» REQUIREMENT
Give back, exactly as written, the lines from the beginning of the listing through the one that contains "Open indozone.id username link".

» DATA SHOWN
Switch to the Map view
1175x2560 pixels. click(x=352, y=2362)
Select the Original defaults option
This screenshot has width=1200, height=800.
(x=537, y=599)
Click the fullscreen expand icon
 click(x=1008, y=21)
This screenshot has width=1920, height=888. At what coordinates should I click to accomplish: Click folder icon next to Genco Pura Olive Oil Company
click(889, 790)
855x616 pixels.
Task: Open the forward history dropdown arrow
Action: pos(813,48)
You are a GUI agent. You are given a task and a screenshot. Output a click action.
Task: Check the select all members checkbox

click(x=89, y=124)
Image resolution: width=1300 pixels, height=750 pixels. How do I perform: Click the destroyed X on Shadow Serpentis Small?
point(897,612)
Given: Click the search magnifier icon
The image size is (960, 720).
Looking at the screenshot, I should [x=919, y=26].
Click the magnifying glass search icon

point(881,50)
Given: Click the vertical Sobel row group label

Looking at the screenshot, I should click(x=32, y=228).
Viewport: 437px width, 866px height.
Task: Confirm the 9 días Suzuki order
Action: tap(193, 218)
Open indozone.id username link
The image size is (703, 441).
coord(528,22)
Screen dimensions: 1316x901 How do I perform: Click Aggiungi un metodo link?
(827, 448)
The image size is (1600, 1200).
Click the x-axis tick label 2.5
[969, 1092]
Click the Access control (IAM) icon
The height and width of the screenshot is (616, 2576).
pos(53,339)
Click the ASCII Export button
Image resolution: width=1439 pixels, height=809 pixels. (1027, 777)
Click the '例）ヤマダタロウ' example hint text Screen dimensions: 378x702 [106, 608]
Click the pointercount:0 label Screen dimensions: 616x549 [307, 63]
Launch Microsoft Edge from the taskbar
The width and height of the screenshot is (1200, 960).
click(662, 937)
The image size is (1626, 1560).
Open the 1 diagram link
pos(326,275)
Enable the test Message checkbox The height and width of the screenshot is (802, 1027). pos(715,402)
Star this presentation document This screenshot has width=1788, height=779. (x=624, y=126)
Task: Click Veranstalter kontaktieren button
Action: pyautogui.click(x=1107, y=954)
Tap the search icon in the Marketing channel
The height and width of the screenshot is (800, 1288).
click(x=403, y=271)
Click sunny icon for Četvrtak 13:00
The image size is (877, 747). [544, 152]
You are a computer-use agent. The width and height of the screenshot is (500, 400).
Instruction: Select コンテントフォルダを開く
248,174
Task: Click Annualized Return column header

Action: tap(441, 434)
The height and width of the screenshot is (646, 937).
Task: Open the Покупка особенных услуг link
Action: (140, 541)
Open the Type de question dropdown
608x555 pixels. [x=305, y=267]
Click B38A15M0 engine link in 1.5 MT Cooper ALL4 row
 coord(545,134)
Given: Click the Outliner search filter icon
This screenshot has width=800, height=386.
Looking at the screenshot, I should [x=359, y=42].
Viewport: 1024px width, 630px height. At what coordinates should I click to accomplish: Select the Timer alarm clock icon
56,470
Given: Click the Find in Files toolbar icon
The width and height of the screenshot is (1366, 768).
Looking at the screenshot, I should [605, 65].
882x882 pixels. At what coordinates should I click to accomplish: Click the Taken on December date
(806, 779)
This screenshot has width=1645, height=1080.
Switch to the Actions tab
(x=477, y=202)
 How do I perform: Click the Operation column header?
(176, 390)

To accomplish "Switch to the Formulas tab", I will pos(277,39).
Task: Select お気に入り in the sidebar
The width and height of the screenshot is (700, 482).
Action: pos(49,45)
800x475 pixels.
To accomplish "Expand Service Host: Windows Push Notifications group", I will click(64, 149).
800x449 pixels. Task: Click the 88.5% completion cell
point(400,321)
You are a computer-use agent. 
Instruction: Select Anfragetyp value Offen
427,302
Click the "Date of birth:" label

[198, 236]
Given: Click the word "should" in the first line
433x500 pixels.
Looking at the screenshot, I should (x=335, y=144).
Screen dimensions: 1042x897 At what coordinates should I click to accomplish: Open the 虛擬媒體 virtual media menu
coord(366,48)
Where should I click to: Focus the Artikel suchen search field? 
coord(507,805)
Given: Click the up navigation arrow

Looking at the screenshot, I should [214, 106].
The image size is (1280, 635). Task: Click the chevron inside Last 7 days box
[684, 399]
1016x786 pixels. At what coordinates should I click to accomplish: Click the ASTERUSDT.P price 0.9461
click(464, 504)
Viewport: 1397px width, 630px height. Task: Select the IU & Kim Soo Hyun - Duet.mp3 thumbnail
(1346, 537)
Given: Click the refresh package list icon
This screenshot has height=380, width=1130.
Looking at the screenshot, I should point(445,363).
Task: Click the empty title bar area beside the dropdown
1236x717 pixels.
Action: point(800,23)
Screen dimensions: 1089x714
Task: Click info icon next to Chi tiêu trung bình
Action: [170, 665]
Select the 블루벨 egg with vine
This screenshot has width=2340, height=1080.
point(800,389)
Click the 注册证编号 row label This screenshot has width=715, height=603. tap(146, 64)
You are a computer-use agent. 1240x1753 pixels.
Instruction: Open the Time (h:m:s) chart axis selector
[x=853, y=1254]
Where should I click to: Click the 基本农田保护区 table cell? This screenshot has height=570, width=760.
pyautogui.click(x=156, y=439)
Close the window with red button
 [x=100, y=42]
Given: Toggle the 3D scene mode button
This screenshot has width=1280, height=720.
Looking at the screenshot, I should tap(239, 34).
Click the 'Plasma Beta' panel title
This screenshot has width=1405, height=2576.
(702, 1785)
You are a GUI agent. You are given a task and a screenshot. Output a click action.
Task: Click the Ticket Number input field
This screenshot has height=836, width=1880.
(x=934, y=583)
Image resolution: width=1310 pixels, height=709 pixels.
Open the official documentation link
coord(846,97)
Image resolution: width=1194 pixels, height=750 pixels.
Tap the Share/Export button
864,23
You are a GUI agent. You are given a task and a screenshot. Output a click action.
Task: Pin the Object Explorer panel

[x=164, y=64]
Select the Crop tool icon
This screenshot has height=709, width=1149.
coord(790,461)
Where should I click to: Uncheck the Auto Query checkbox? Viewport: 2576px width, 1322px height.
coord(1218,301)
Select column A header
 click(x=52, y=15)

» REPLY TO THE EXERCISE
Switch to the Map view
1175x2560 pixels. click(x=352, y=2362)
Select the Original defaults option
This screenshot has width=1200, height=800.
(x=537, y=599)
Click the fullscreen expand icon
 click(x=1008, y=21)
This screenshot has width=1920, height=888. At what coordinates should I click to accomplish: Click folder icon next to Genco Pura Olive Oil Company
click(889, 790)
855x616 pixels.
Task: Open the forward history dropdown arrow
Action: pos(813,48)
You are a GUI agent. You are given a task and a screenshot. Output a click action.
Task: Check the select all members checkbox

click(x=89, y=124)
Image resolution: width=1300 pixels, height=750 pixels. How do I perform: Click the destroyed X on Shadow Serpentis Small?
point(897,612)
Given: Click the search magnifier icon
The image size is (960, 720).
Looking at the screenshot, I should [x=919, y=26].
Click the magnifying glass search icon

point(881,50)
Given: Click the vertical Sobel row group label

Looking at the screenshot, I should click(x=32, y=228).
Viewport: 437px width, 866px height.
Task: Confirm the 9 días Suzuki order
Action: tap(193, 218)
Open indozone.id username link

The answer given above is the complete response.